The Aboriginal Health Group’s Culturally Appropriate Use of Tobacco program, started in 2006, is a twist on the Butt Out program created in 1999 by a U of A medical student to promote smoking prevention and proper decision-making about tobacco use to grade 6 students. The program is proving so popular that the Aboriginal Health Group recently received a $25,000 grant from Canadian Heritage to expand the program.
“We were asked to try to put together something, not only because as health professionals and university students we are aboriginal role models, but also to also make something that is culturally appropriate,” said McKennitt. “We wanted to show the cultural appropriateness of tobacco use alongside the inappropriate recreational tobacco use that was never intended to be part of our culture but has seemed to become so.”
To tailor this message to the appropriate audience, the Aboriginal Health Group contacted Edmonton’s various school boards, First Nations elders, different addiction experts, resource workers and aboriginal youth themselves, and then developed a manual and guide book with a sample curriculum designed for students in Grades 1-6.
McKennitt, who was born into the Sandy Bay Ojibway First Nation, says while the original Butt Out program is a great program, it paints tobacco in a negative light. He says in many First Nations’ cultures tobacco use is central to many ceremonies and rituals. Unfortunately, that understanding has been lost through the years and a culture of recreational smoking, that is as high as 82 per cent in some aboriginal communities, has taken hold.
“Both aboriginal and non-aboriginal students have been very supportive and very understanding of the appropriateness of tobacco, and that it does have a role in society and is not just an evil drug that has killed so many people,” said McKennitt. “Students shouldn’t be scared to participate in sweat lodges, pipe ceremonies or smudges because the aboriginal people have been using this for traditional purposes, and it’s only since they started using tobacco improperly that the harmful effects have happened.”
To drive home the point, elementary-aged students take part in a smudging ceremony, a ritual where certain herbs, including tobacco, are burned and then the smoke is rubbed on in their skin as a way to cleanse ones body of the negative feelings and energy that inhibit the proper healing.
McKennitt says the ceremony serves a dual purpose: the youth come away from the lecture with a more balanced understanding of the necessity of tobacco in First Nations’ culture, and the university students who deliver the message come away with a heightened understanding of how to continue to provide a positive influence on their various communities.
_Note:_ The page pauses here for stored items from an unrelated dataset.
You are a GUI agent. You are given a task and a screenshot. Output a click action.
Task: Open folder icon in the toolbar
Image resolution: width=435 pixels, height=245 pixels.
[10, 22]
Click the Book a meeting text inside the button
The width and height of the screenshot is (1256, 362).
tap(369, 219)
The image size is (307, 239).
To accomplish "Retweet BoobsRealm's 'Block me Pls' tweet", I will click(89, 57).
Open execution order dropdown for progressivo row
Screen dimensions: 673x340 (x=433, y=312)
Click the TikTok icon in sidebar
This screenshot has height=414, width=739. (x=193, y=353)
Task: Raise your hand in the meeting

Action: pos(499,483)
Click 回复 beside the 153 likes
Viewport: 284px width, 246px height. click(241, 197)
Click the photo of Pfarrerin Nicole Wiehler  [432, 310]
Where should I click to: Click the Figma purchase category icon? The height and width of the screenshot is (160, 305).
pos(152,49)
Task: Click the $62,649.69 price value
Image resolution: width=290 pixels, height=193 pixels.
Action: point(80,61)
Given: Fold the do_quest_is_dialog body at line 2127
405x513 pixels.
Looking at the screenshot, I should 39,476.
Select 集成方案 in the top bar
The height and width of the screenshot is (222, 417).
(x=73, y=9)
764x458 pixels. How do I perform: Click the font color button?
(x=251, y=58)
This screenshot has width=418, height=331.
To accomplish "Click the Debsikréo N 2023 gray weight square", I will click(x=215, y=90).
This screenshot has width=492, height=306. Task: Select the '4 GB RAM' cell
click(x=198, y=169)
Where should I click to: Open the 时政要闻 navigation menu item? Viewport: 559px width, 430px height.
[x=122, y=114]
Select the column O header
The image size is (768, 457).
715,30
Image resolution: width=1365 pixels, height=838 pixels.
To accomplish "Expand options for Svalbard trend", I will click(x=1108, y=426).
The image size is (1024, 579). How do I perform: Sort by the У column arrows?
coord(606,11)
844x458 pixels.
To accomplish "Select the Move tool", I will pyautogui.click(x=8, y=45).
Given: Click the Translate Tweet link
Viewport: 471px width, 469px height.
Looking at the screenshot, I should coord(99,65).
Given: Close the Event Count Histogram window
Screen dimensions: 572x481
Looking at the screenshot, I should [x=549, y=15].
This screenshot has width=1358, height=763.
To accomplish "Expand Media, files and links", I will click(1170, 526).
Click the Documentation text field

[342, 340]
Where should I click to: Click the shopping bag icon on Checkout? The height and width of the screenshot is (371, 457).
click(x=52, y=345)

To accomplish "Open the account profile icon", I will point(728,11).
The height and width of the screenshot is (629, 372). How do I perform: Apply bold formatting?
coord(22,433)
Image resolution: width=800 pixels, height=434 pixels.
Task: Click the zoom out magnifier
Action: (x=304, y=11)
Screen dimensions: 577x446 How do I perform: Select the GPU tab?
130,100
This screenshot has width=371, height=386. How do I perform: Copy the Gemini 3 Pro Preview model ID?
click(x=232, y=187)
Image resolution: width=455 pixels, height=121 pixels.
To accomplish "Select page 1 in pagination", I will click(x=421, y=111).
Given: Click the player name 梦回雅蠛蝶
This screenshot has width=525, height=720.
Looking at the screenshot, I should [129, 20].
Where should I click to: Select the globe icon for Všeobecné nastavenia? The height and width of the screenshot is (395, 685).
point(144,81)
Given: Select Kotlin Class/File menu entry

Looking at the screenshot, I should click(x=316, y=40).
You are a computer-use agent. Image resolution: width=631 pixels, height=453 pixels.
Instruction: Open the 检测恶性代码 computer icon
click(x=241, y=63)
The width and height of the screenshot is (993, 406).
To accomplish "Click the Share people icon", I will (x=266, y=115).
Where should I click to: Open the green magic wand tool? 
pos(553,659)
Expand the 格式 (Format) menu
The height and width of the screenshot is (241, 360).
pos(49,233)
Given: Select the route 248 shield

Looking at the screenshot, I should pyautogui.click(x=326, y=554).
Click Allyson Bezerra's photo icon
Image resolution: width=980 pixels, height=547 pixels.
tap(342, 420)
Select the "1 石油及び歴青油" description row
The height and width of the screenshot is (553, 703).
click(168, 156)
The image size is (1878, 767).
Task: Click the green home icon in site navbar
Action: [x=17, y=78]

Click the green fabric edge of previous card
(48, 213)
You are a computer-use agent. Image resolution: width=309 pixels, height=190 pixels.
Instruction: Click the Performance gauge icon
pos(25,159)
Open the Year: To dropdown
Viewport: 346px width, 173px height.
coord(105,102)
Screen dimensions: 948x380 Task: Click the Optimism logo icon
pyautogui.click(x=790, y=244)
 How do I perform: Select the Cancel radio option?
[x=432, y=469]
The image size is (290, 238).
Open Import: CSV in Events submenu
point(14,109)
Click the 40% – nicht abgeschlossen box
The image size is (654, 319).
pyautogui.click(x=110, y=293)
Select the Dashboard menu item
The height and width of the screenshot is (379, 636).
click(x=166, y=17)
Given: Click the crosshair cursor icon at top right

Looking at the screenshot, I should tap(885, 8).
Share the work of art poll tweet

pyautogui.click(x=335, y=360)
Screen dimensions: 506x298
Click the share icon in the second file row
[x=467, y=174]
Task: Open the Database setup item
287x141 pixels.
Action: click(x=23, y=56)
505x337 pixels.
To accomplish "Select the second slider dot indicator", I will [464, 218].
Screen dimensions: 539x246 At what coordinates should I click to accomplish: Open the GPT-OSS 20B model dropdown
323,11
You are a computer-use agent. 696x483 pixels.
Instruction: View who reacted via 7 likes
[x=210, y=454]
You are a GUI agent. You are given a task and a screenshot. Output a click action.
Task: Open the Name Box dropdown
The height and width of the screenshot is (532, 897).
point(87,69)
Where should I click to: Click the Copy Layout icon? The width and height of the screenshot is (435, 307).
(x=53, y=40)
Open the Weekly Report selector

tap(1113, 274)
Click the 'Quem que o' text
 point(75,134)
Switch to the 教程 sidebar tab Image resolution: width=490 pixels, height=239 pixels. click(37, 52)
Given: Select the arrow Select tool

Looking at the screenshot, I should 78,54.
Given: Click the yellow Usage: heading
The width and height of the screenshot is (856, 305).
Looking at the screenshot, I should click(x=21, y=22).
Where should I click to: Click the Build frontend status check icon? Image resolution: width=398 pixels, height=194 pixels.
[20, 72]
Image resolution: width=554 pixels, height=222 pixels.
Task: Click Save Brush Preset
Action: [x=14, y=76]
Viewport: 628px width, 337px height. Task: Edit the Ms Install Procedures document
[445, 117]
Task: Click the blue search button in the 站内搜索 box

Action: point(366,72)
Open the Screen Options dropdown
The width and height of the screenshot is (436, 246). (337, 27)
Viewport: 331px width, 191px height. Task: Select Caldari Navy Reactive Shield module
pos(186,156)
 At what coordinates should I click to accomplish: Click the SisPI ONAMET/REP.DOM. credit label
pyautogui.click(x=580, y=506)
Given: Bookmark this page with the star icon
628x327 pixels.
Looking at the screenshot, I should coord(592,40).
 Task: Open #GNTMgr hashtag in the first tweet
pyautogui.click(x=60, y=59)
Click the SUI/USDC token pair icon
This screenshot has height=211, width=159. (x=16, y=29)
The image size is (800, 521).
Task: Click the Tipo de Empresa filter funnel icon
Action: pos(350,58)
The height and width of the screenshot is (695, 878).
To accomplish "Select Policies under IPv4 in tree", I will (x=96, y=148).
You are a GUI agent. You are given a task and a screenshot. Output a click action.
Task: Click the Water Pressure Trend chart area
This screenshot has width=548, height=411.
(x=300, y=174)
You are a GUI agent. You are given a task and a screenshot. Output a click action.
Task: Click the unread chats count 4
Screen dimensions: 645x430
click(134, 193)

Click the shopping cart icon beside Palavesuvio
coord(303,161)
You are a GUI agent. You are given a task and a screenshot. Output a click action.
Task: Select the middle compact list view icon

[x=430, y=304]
“They’re finally getting to work on using their skills on something that they will be able to use in their communities,” he said. “[They] haven’t had a chance to do that, so this is a unique experience for them.
“Part of our program is helping aboriginal youth stand up and be proud of their culture, and by seeing these role models and seeing that there are programs specifically geared towards them, hopefully that will begin to change things.”
The Kaiser awards recognize the work being undertaken by organizations, communities and individuals throughout Canada in reducing the physical and mental harms associated with substance use and mental-health issues. Nominated by their peers, winners are selected by an independent National Secretariat and National Advisory Board, based on demonstrated results, leadership, new ideas, research and education. Each award recipient receives a $10,000 grant directed to a recognized charity of their choosing.
The Kaiser Foundation National Awards of Excellence will be given out at the annual dinner on April 24 at the Hyatt Regency Hotel in Calgary.